→ Objetivos:
- 1) Enumera, en el orden en que aparecen, todas las cifras escritas con dígitos en el texto sobre Ángel Fernández.
- 2) Sustituye "locutor" por "comentarista" y reproduce el fragmento del texto sobre Ángel Fernández que comienza con "Ángel Fernández, el" y sigue hasta "de La Ilíada.".

→ Texto proporcionado:
/---
México: Fallece Ángel Fernández

El juego del hombre*


Juan Villoro
La Insignia. México, mayo del 2006.


Ángel Fernández, el locutor que renovó el imaginario del fútbol y decidió mi vocación por la palabra, cumplió 80 años en agosto de 2005. No quisiera prestigiar mi infancia diciendo que fue «dramática», pero sin duda fue un periodo gris, determinado por miedos y vacilaciones. En esa época en que yo era un deportado psicológico, la primera señal de rescate llegó en la voz del hombre que narraba los partidos como gestas de La Ilíada.
\---
→ Lista de datos:
/---
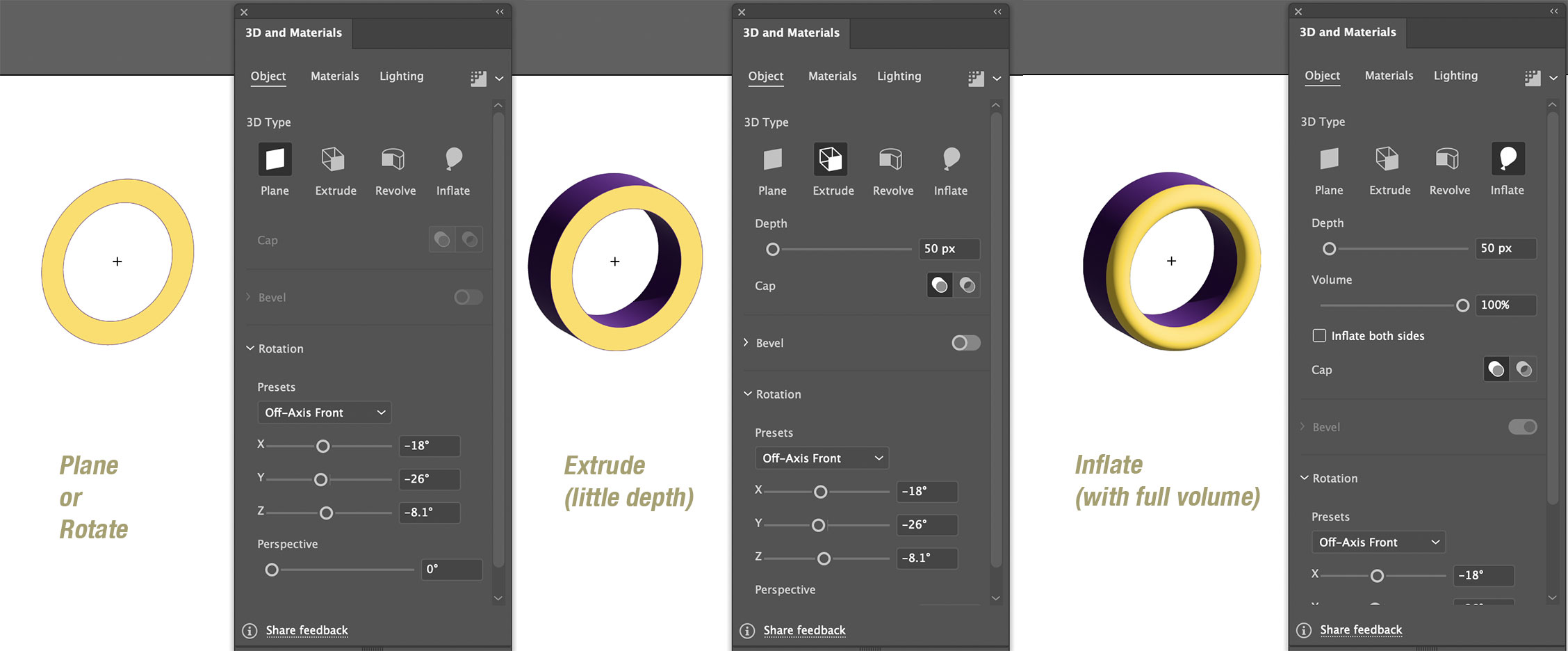
Task: Open Off-Axis Front presets in Plane-active panel
Action: coord(324,412)
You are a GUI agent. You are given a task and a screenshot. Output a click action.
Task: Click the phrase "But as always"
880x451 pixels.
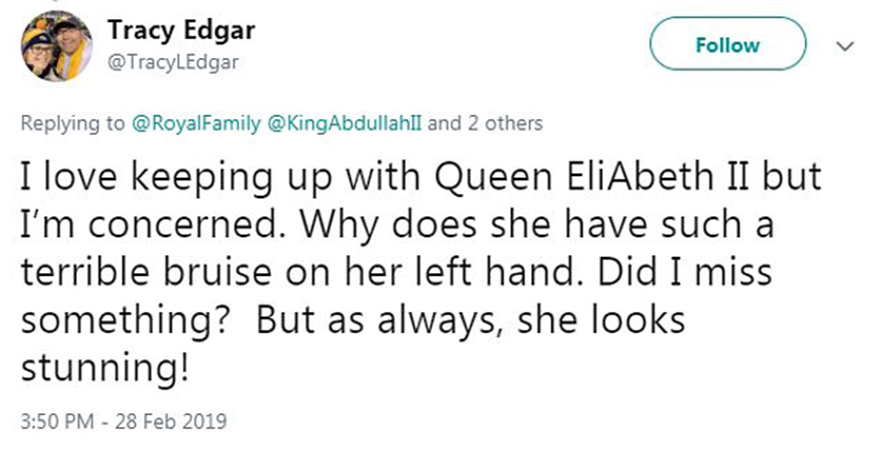(380, 322)
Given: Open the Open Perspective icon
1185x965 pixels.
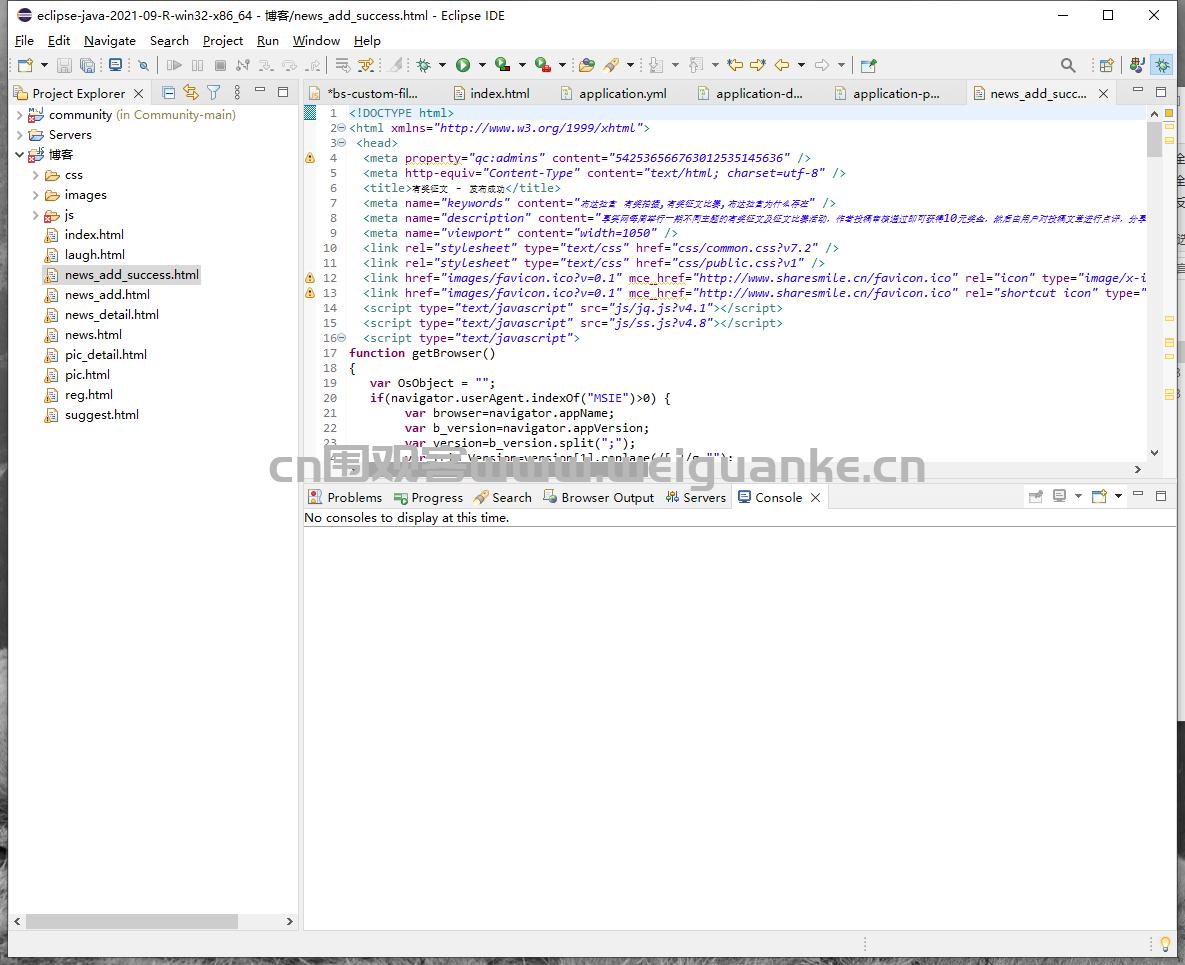Looking at the screenshot, I should coord(1106,66).
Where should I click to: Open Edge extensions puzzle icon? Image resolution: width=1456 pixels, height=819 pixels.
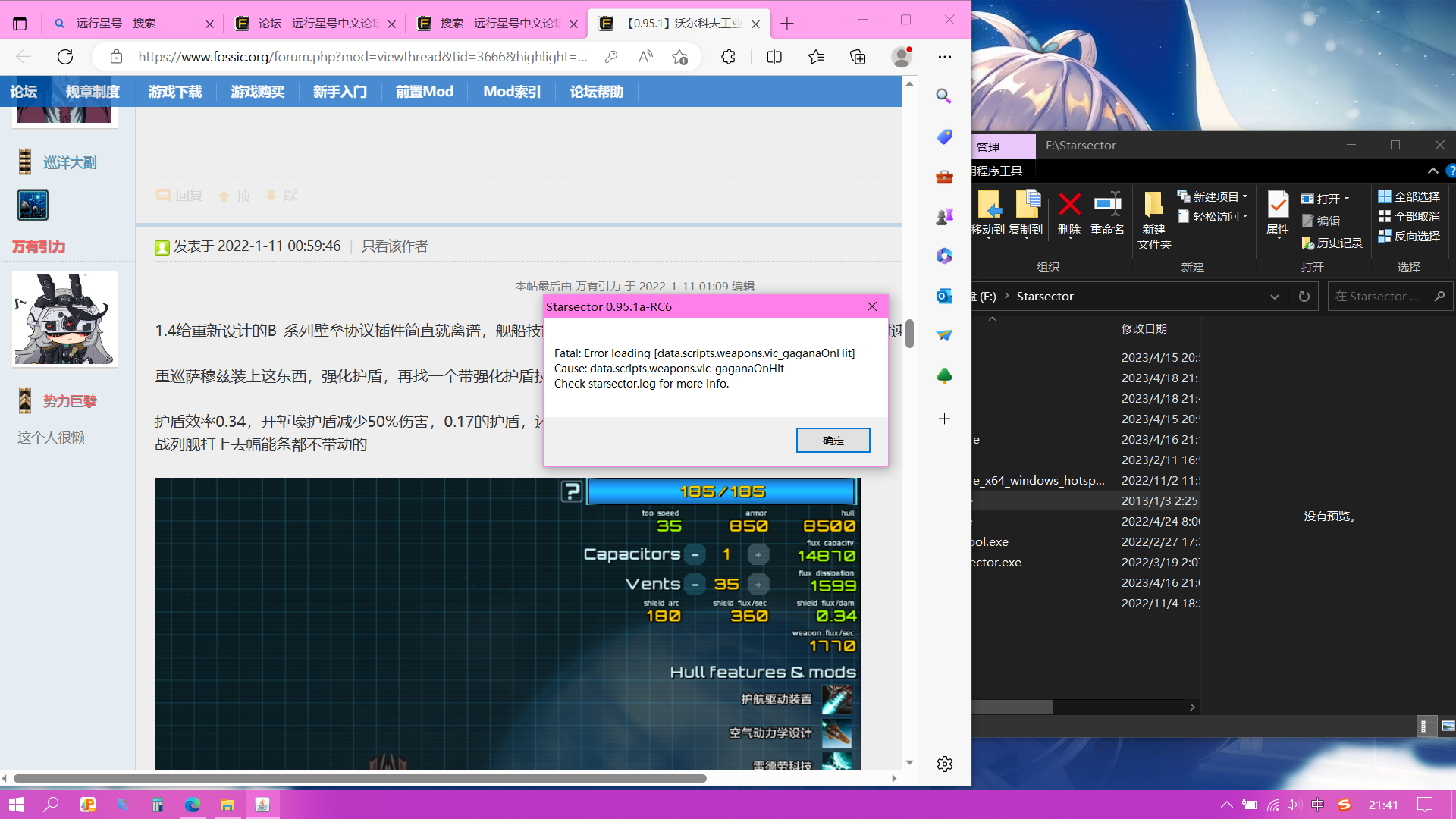[x=728, y=57]
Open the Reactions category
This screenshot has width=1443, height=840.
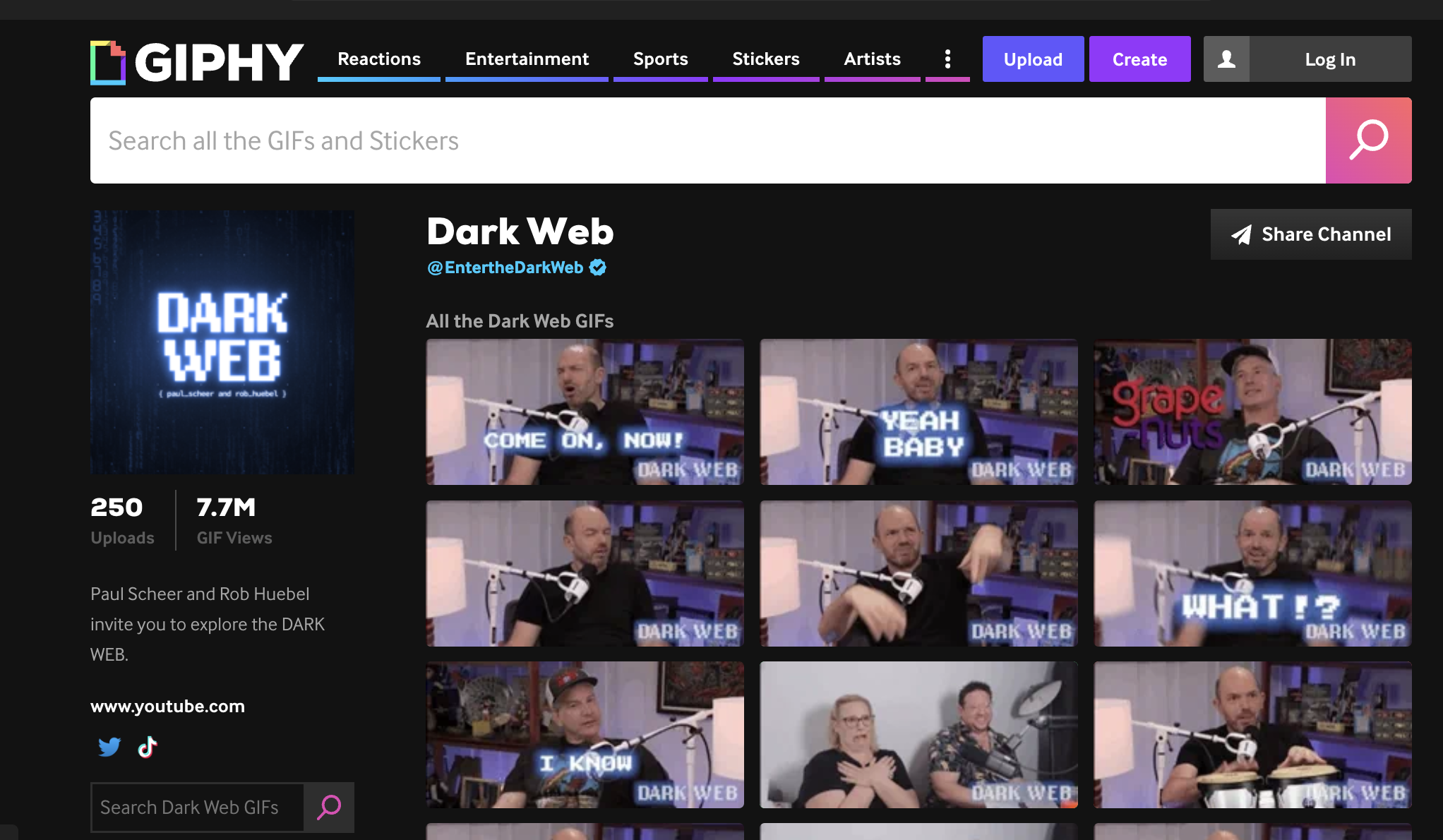(x=379, y=59)
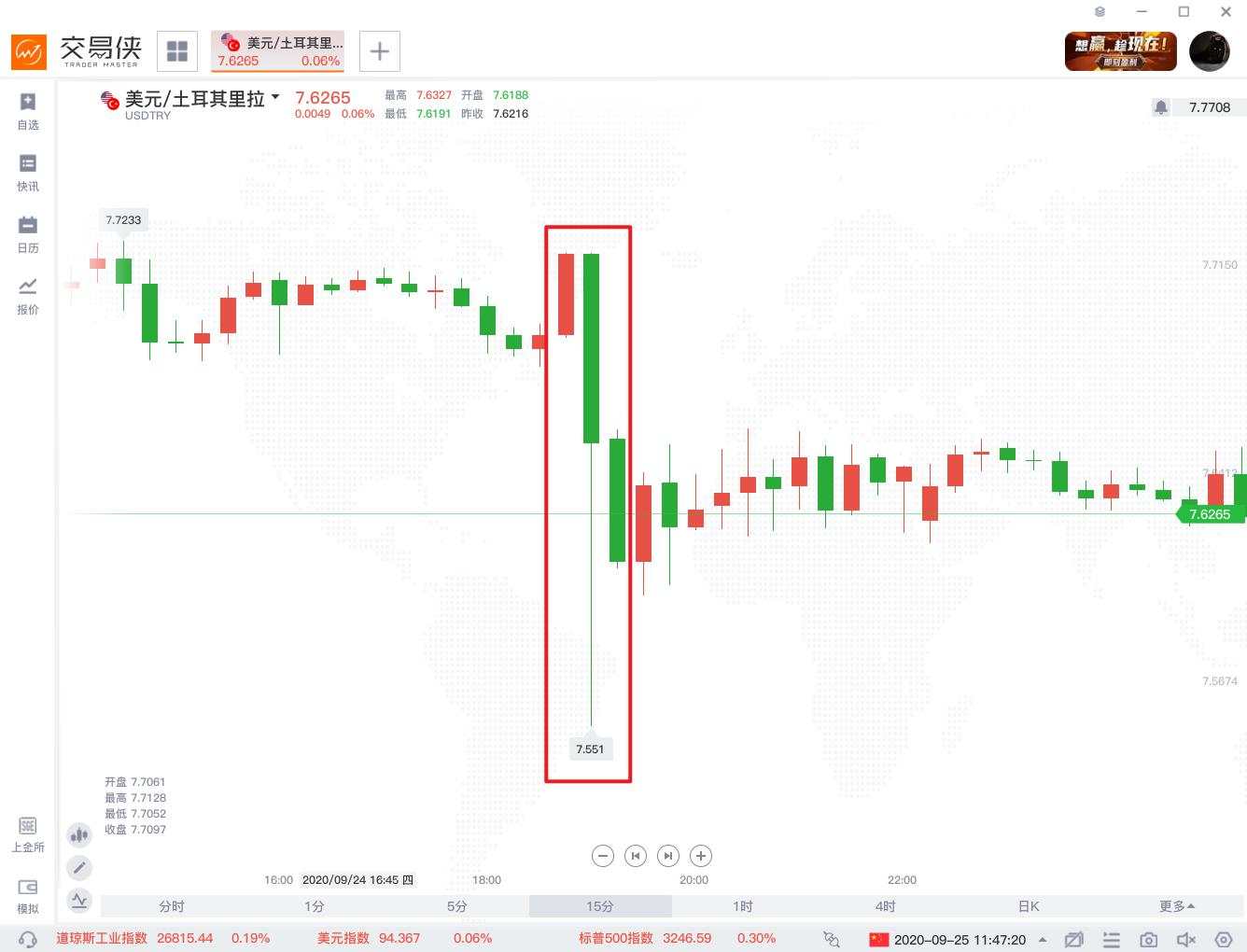The image size is (1247, 952).
Task: Select the pencil drawing tool
Action: pyautogui.click(x=79, y=868)

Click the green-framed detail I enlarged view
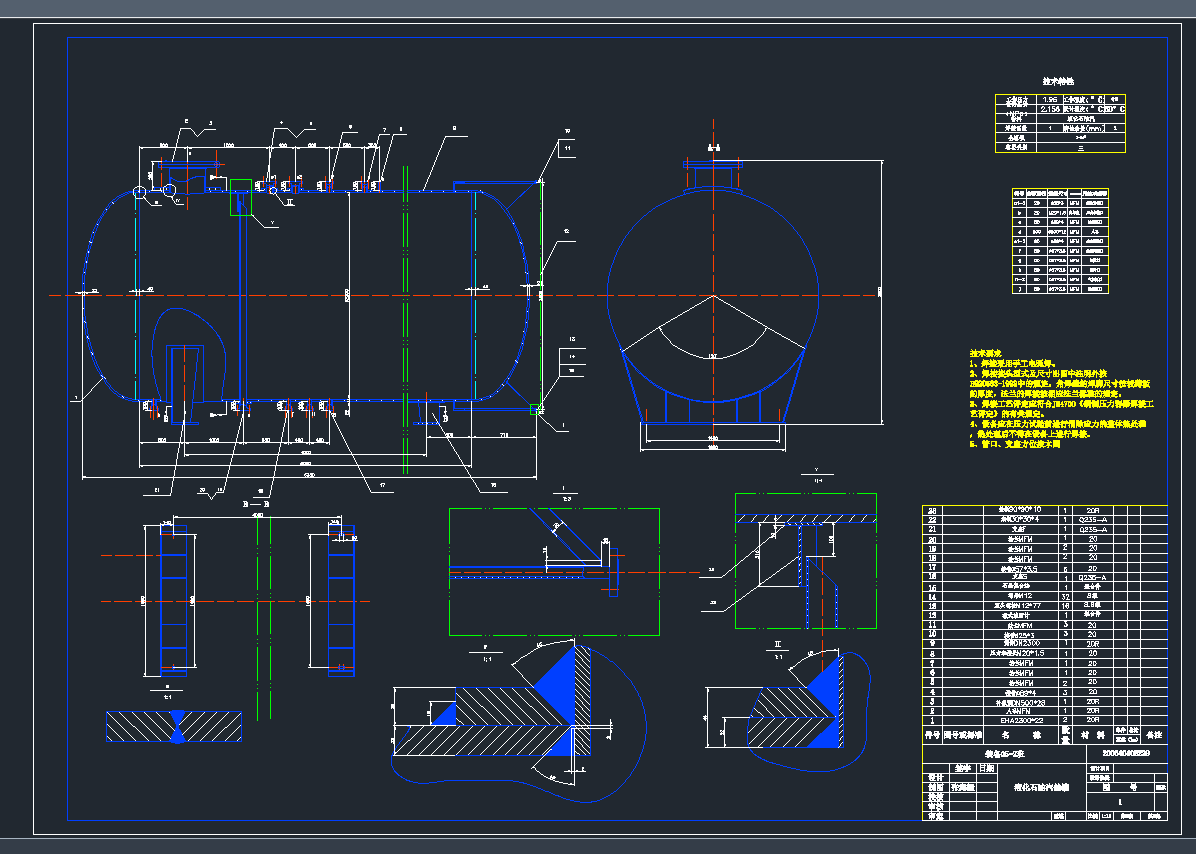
\---
→ Respuestas del ejercicio:
- 1) 2006, 80, 2005

- 2)
Ángel Fernández, el comentarista que renovó el imaginario del fútbol y decidió mi vocación por la palabra, cumplió 80 años en agosto de 2005. No quisiera prestigiar mi infancia diciendo que fue «dramática», pero sin duda fue un periodo gris, determinado por miedos y vacilaciones. En esa época en que yo era un deportado psicológico, la primera señal de rescate llegó en la voz del hombre que narraba los partidos como gestas de La Ilíada.